|Fame is fleeting in the internet age. But you may just dimly remember Professor Robert Kelly, an expert on North Korea who was embarrassed when his children ran into the room to bother him while he was conducting a video interview with the BBC this March. I wonder if Theresa May and her Brussels point man David Davis felt a little like that today as the latter walked into the negotiating chamber with the European Commission’s Michel Barnier against a backdrop of perhaps the worst bout of public Conservative acrimony since the election result.
First it was a rash of briefings against the Chancellor, Philip Hammond, with leaked reports from a cabinet meeting where he supposedly said public sector workers were “overpaid”. On Sunday’s Marr show Mr Hammond admonished his colleagues but failed to deny their specific accusation. Oddly enough, these briefings reportedly came primarily from Remainers, showing the depth of Tory worry, almost ten years since the financial crisis, about the political viability of austerity. Then there was a second outburst in which Mr Hammond was accused of deliberately trying to frustrate Brexit and of treating pro-Leave ministers like “pirates who have taken him prisoner”.
It is a strange situation in which Mr Hammond is castigated as a Remoaner and a political liability for expressing positions which were perfect Conservative orthodoxy before 2016: for instance, that the economy is the most important underpinning of Britain’s success and that austerity must be maintained until we have reduced the deficit. But Brexiteers in cabinet clearly believe that Theresa May is their best, and perhaps their only, chance at getting us out of the EU on terms they would accept. Her pitch to be the guardian of Brexit may have flopped with the electorate but it clearly worked among some of her party. That she can only survive by finishing the job she started binds her to them in terms of shared self-interest.
Mrs May apparently intends to rebuke her cabinet at tomorrow’s meeting, but it is questionable how much authority she really has. A Tory leadership proto-contest already ongoing – witness Saturday’s story about allies of David Davis boasting of 30 MPs in the bag. But the less united the Conservatives appear, the more trouble they invite. Sure enough, Yougov now has the Conservatives on 40 per cent and Labour on 45. “Are [ministers] so complacent that they imagine Labour’s current popularity in the polls is ephemeral?” writes a furious Tom Harris, urging them to “put their country and their party before their silly little egos.

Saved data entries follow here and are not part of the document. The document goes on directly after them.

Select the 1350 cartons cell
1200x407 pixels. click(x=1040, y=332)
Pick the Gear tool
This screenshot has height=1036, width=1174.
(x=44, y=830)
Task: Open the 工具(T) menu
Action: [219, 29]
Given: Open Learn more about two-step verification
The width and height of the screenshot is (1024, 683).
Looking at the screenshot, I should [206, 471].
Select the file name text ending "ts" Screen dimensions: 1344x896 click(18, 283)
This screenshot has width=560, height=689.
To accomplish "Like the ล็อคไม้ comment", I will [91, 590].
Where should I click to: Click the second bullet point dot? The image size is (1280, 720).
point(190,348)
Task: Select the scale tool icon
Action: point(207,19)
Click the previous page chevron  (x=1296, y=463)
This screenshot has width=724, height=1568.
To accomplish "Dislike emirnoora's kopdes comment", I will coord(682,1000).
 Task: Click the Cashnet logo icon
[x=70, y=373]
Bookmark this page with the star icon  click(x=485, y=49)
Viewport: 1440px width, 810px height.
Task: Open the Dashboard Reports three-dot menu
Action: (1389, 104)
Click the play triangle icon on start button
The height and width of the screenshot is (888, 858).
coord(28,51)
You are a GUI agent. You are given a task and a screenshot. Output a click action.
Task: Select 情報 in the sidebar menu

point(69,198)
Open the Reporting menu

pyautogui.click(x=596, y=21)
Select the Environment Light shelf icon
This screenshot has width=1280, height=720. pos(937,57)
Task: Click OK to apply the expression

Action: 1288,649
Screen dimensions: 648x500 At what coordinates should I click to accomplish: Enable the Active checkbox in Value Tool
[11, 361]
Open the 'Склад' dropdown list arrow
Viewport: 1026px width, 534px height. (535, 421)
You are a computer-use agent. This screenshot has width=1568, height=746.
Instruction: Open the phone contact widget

As for the second round of Brexit negotiations, not much news has emerged. “We are not going to be undertaking Article 50 negotiations here in the press room,” said the EU’s spokesman. Both parties took a businesslike, even grim tone when describing what their week would be like. We know that Mr Davis is seeking to settle four issues: the “divorce bill”, which the EU contends is entirely apolitical but which UK negotiators say is quite the opposite; the issue of EU citizens rights, which the EU fears will be reduced after Brexit; and the additional issue of which body will adjudicate on these rights after Brexit (Britain refuses to have the European Court of Justice involved, and there are signs the EU may budge on this one). But our man Peter Foster fears the pitch is being queered by the aggressive attitude of the French, who want to “disrupt and destroy” British finance and who see us as “adversaries, not partners”. It all stems, says historian RT Howard, from the relative youth and superficiality of France’s institutions compared to Britain’s centuries-old Parliament.
A press conference is expected on Thursday. Perhaps the cabinet can refrain from any more leakage until then.